L'Egypte est-elle au bord d'une nouvelle révolution ou d'un autre coup d'Etat ? Peut-être les deux, peut-être ni l'un ni l'autre. Depuis dix jours, une vague inattendue de manifestations contre le président Abdel Fattah al-Sisi semble avoir inauguré une nouvelle phase de troubles sociaux et une involution répressive du régime, dont l'issue demeure très incertaine pour le moment.

Ce que nous savons des manifestations

Vendredi 20 septembre, dès la fin du match de coupe entre les deux principales équipes de football du pays, quelques milliers de personnes ont envahi les rues de différentes villes (Le Caire, Alexandrie, Suez, Mahalla al-Kubra, Ismailiyya, Mansoura). " N'ayez pas peur ! Al-Sisi doit partir !"et " Sisi Dégage ! "étaient les slogans les plus courants, ainsi que" Le peuple veut la chute du régime ", faisant écho à ceux des 18 jours légendaires qui ont conduit à la chute de Moubarak en janvier-février 2011.

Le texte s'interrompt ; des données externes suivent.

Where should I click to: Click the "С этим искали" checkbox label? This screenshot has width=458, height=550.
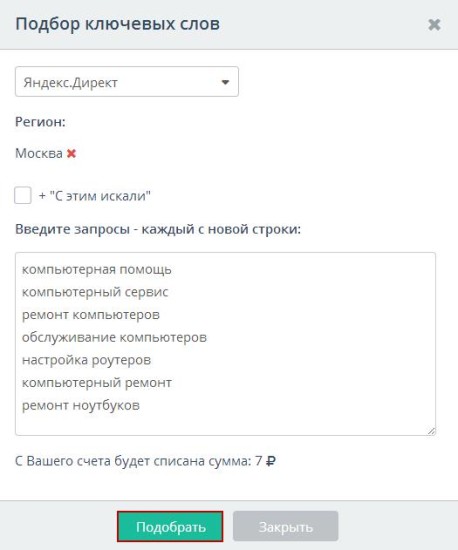click(95, 196)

Ceux qui ont manifesté l'ont fait en réponse à un appel lancé par Mohammed Ali, un entrepreneur en bâtiment et aspirant acteur, qui a travaillé étroitement pendant quinze ans avec l'armée et a reçu des contrats et des commandes de l'État. À partir du 2 septembre, Ali (presque inconnu à l'époque) a commencé à se démultiplier sur les médias sociaux avec des vidéos dans lesquelles il dénonçait les scandales de corruption impliquant les plus hauts niveaux de l'État, à commencer par le président al-Sisi. Depuis son exil volontaire en Espagne, il déclare qu'avec des fonds publics, l'armée avait construit plus d'une résidence de luxe pour le président et un hôtel pour un ministre général.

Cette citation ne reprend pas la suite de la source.